Pedro do Couto Costa, Advogado
Publicado por Pedro do Couto Costa
há 3 meses

        As atuais disposições legais que regulam a progressão de regime estabelecem que, em regra, o condenado terá de cumprir 1/6 (16%) da pena para a obtenção de tal benefício, analisando-se também o bom comportamento do preso.

        Em relação aos crimes hediondos, a lei estabelece que a progressão de regime poderá ser concedida com o cumprimento de 2/5 (40%) da pena para aquele que é primário, enquanto o reincidente deve cumprir 3/5 (60%) da pena para ter a possibilidade de concessão de tal benefício.

        Contudo, a Lei 13.964/2019, trouxe importantes alterações nas regras de progressão de regime, dentre elas, o cumprimento de 16% da pena para aquela pessoa que foi condenada pela prática de crime sem violência ou grave ameaça e que seja primária, enquanto o reincidente, nesse caso, deverá cumprir 20% da pena.
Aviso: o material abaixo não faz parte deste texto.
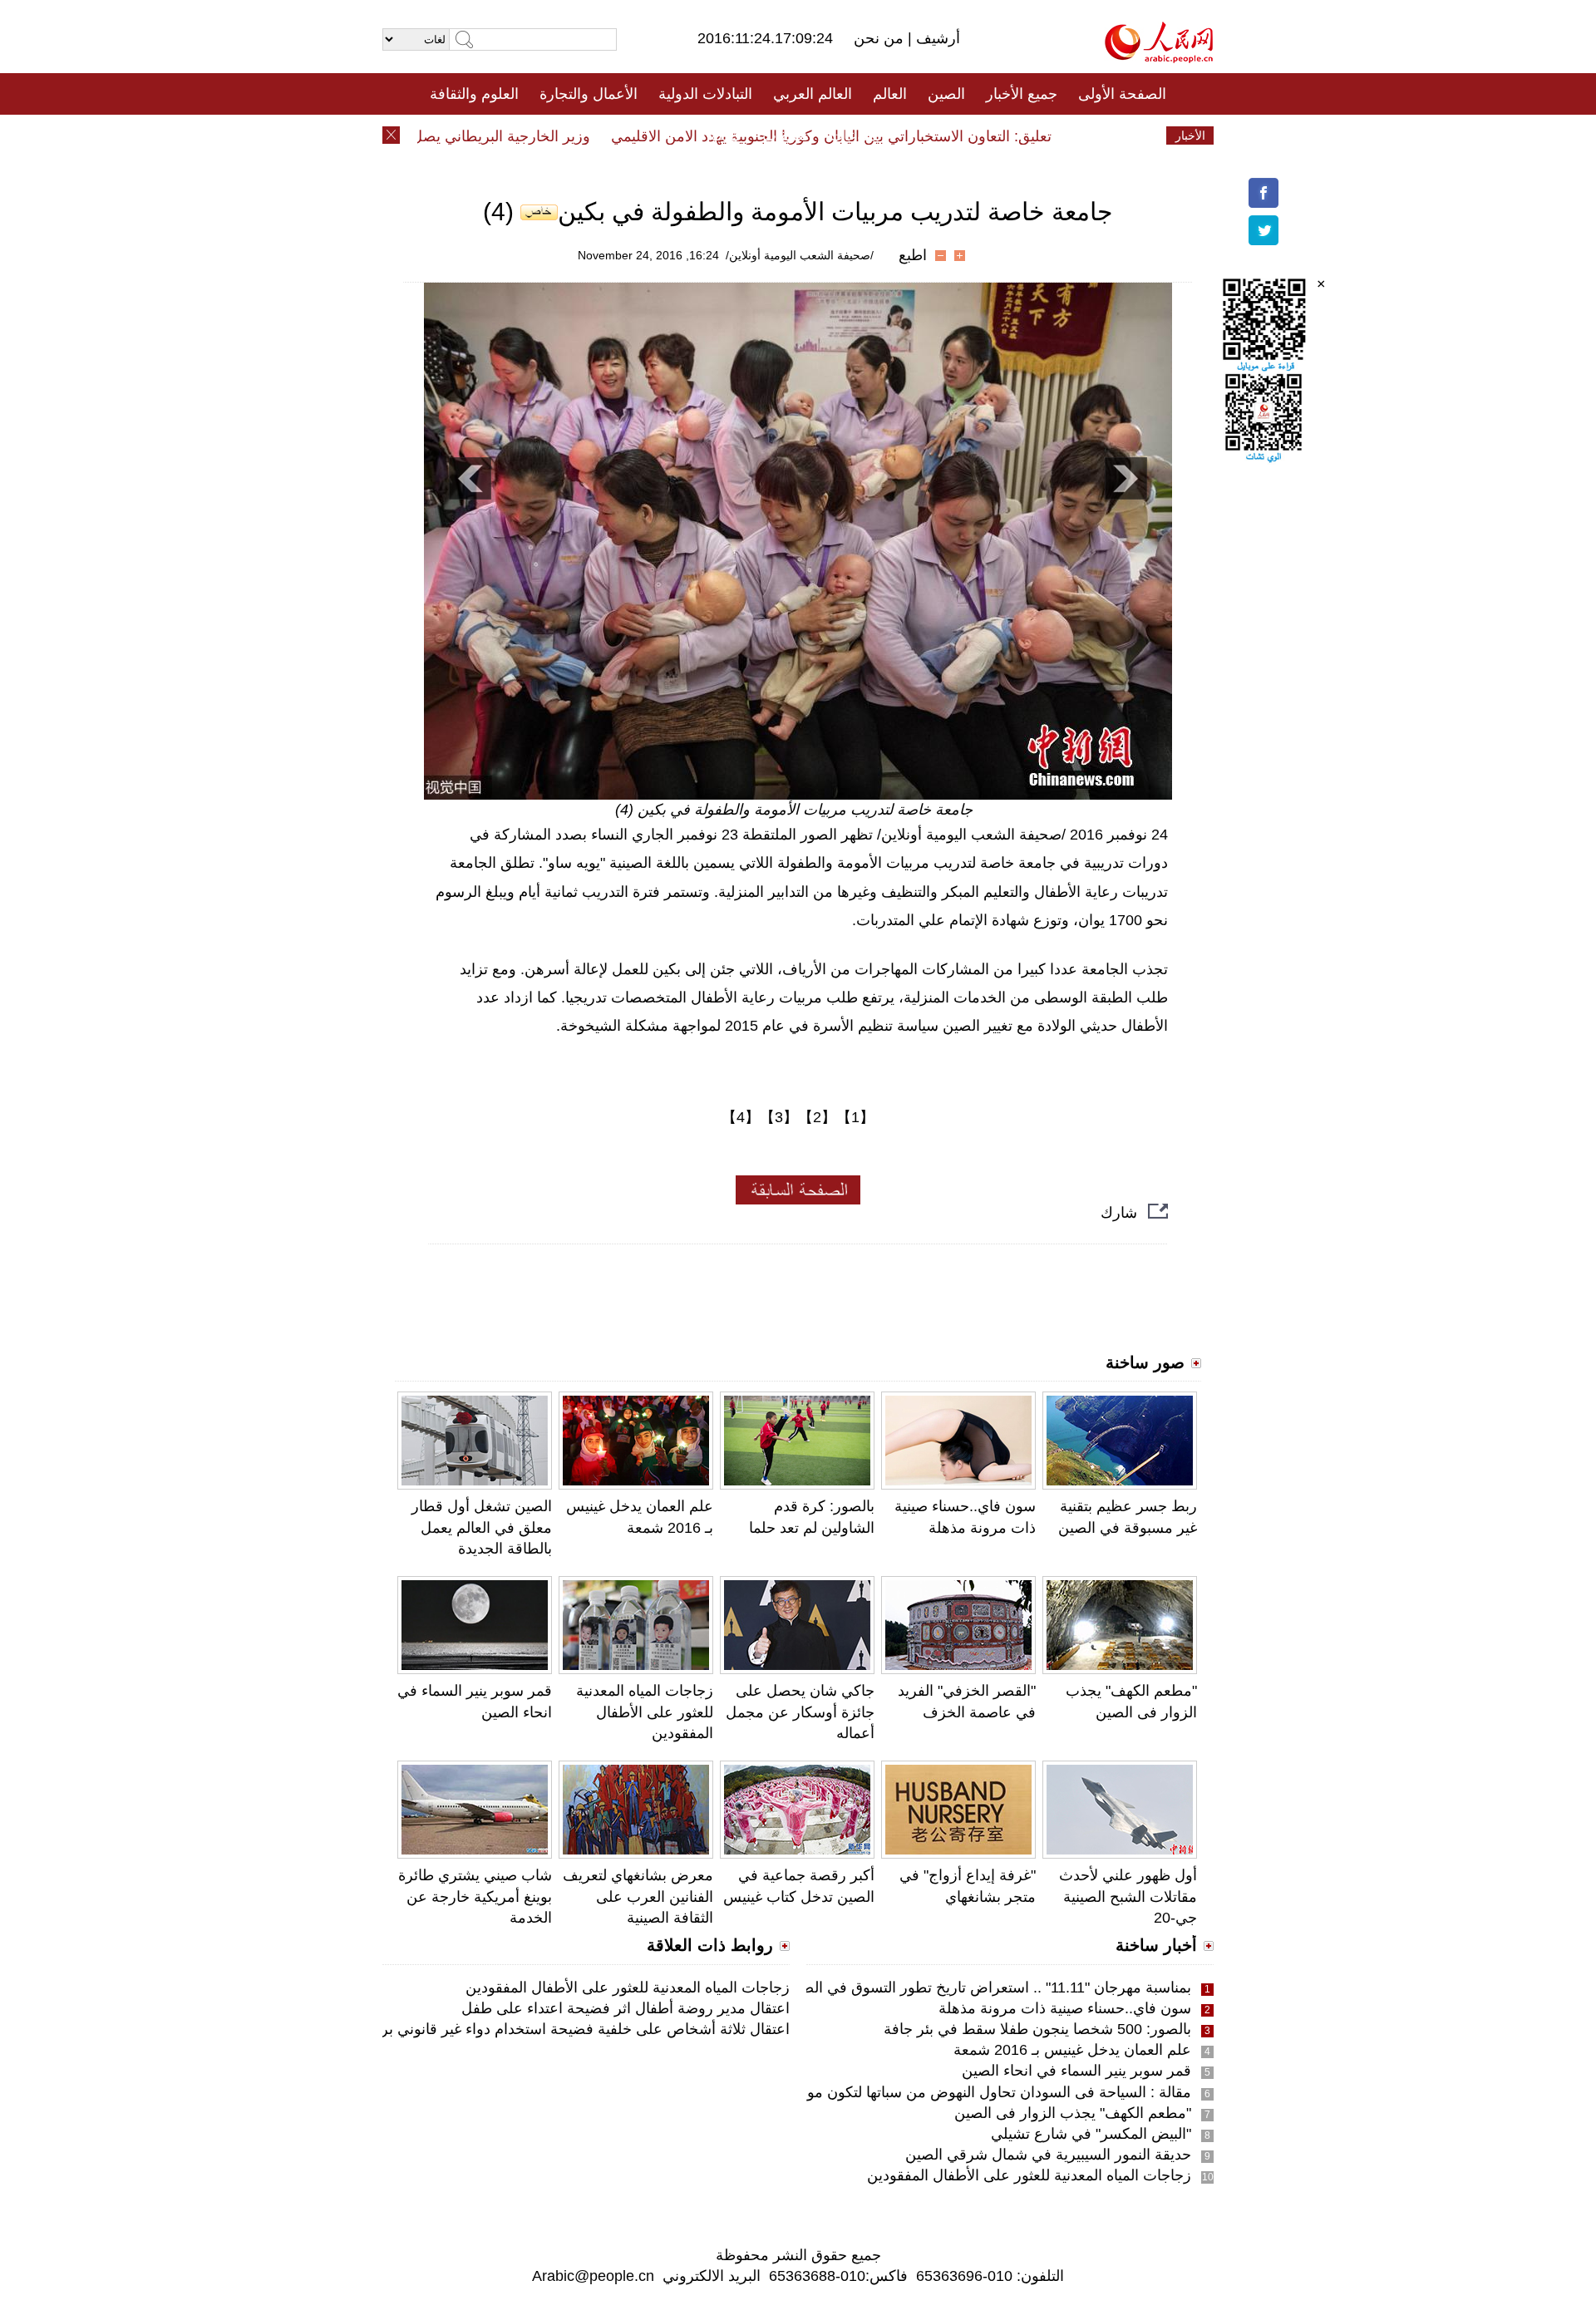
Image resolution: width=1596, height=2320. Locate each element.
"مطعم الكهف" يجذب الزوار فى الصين (1072, 2113)
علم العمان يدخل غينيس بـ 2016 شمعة (1072, 2050)
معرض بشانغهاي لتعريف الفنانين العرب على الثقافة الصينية (638, 1896)
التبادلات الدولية (705, 94)
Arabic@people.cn (593, 2276)
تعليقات (785, 135)
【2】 (817, 1117)
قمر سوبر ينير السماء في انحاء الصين (1076, 2070)
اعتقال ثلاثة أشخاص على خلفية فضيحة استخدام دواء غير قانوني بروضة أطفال (550, 2029)
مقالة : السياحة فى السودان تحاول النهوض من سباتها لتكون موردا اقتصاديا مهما (948, 2092)
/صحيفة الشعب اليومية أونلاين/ (800, 255)
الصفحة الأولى (1122, 94)
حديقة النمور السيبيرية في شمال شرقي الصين (1048, 2154)
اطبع (913, 255)
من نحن (881, 38)
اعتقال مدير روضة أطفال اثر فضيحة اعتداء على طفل (625, 2008)
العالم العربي (812, 94)
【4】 (741, 1117)
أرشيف (936, 38)
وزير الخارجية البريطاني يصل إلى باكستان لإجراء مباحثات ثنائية (436, 136)
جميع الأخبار (1021, 94)
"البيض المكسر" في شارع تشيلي (1091, 2133)
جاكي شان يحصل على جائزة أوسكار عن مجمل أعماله (800, 1711)
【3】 (779, 1117)
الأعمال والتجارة (588, 94)
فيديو (726, 135)
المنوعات (857, 135)
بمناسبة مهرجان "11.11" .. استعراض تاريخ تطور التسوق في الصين (988, 1987)
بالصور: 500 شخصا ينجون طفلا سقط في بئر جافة (1037, 2029)
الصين (946, 94)
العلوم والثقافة (474, 94)
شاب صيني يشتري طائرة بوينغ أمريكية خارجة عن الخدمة (475, 1896)
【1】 (855, 1117)
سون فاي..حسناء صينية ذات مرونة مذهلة (1064, 2008)
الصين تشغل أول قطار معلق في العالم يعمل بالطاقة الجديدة (481, 1527)
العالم (890, 94)
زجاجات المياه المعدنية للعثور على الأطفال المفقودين (644, 1711)
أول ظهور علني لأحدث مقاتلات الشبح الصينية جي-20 (1128, 1896)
        Nos crimes hediondos, a regra geral citada não restou alterada, mas foram criadas duas hipóteses excepcionais para o caso do crime hediondo com resultado morte, vedado o livramento condicional, estabelecendo o percentual de 5o% para o condenado primário, enquanto o reincidente deve cumprir 70% da pena para obtenção da progressão de regime.

       Outra importante alteração se deu em relação aos crimes praticados com violência ou grave ameaça à pessoa, uma vez que a nova lei estabelece o percentual de 25% de pena cumprida para a pessoa condenada por crime dessa natureza que seja primária e 30% para o reincidente condenado em crimes de tal natureza.

      Por fim, a lei estabelece o percentual de 50% para a progressão de regime para aqueles condenados por exercer o comando, individual ou coletivo, de organização criminosa estruturada para a prática de crime hediondo ou equiparado, bem como condenado pela prática do crime de constituição de milícia privada.

      Tais modificações apresentadas, em conjunto com o artigo 75 do Código Penal, que modifica o período máximo de cumprimento de pena para 40 anos, irão gerar diversos impactos, dentre eles, o financeiro, uma vez que o aumento do percentual para possível concessão fará com que o condenado permaneça mais tempo dentro da casa prisional, gerando altos custos para o Estado.

      No que tange à aplicação dos novos patamares de progressão de regime, é necessário analisar a aplicação da nova legislação em casos concretos, eis que, em relação aos condenados que já estão cumprindo pena, a legislação anterior, por ser a mais benéfica para o condenado, deverá ser aplicada para tais casos.

      Em relação aos processos em andamento e às condenações já transitadas em julgado sem o início do cumprimento da pena, respeitando os posicionamentos diversos, entendo que, igualmente, devem ser aplicadas as disposições vigentes à época do fato, por serem mais benéficas, aplicando a nova legislação para os fatos praticados durante a sua vigência.